路智遠這人這輩子打交道最多的除了那些不三不四的人,還有民警。
他好賭,不管往這賭博上砸了多少冤枉錢都不知道收手,隻要手頭有錢,不管大錢小錢,最後無一例外都是流入了彆人的口袋裡。
自己更是因為賭博進了不少次局子,但他就是不知悔改,這次被抓了肯定還有下次。後來被忽悠進傳銷,肯定欠了不少網貸和高利貸,路無坷手機甚至還收到網貸催款通知,路智遠借錢填的她的號碼,但她一一忽略了。
路智遠這人會犯罪,雖然不至於在所有人意料之內,卻也不出乎意料,他這輩子沒少乾缺德事,所幸的是路無坷自己有足夠的能力和勇氣不被這個家庭綁著。

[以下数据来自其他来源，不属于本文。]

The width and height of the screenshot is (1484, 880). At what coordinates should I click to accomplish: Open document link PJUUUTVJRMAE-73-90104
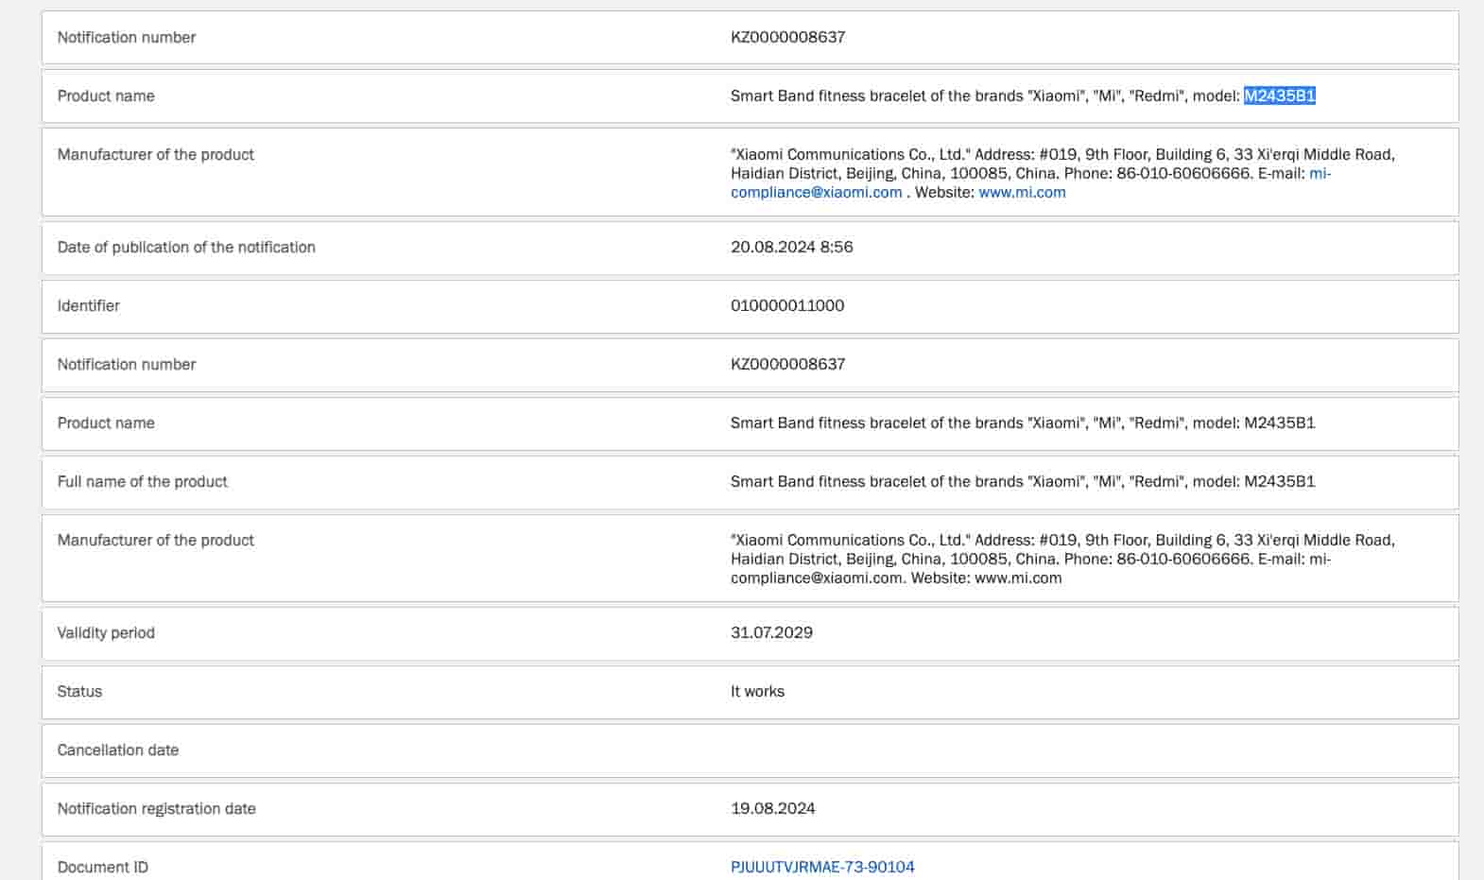822,867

他這個人也實在沒什麼好聊的,兩人聊著聊著很快就聊到彆的地方去了。
外賣很快到了,拿出來鋪了滿滿一桌,兩人一頓飯吃了兩個小時,下午又一起出去逛了會兒街。
阿釋現在有男朋友了,路無坷不會傻到在這裡耽誤鴛鴦好事,逛街逛得差不多的時候就給沈屹西打了電話。
沈屹西下午車隊應該比較閒,很快就過來了。
路無坷被阿釋大大的一個擁抱抱了一把後才被放走了,路無坷拎著大包小包上車的時候被沈屹西開了句玩笑。
“給我買禮物沒?”
路無坷把東西都放到後座:“不告訴你。”
沈屹西嘁了聲:“搞那麼神秘?”
路無坷拉開副駕上了車,沈屹西看她係好安全帶後才發動車子,路無坷去看他側臉。
沈屹西正看著後視鏡從容不迫打著方向盤退車:“有話說?”
路無坷也不兜圈子:“我今天見到你姑姑了。”
沈屹西瞥了她一眼,對視兩秒後扯開了眼神,笑了:“怎麼發現的?”
路無坷說:“你父親叫沈卓琛。”而藝術團的那位叫沈卓儀。
就她和沈家的糾葛,知道這沈家裡誰的名字並不奇怪,沈屹西也沒問她怎麼知道。
“他確實是我姑,”沈屹西車彙入了車流,“我也確實跟她提過一嘴你的事兒,不過我姑這人,你今天也見到了,人要沒點兒真本事,她壓根都不會正眼瞧一個。”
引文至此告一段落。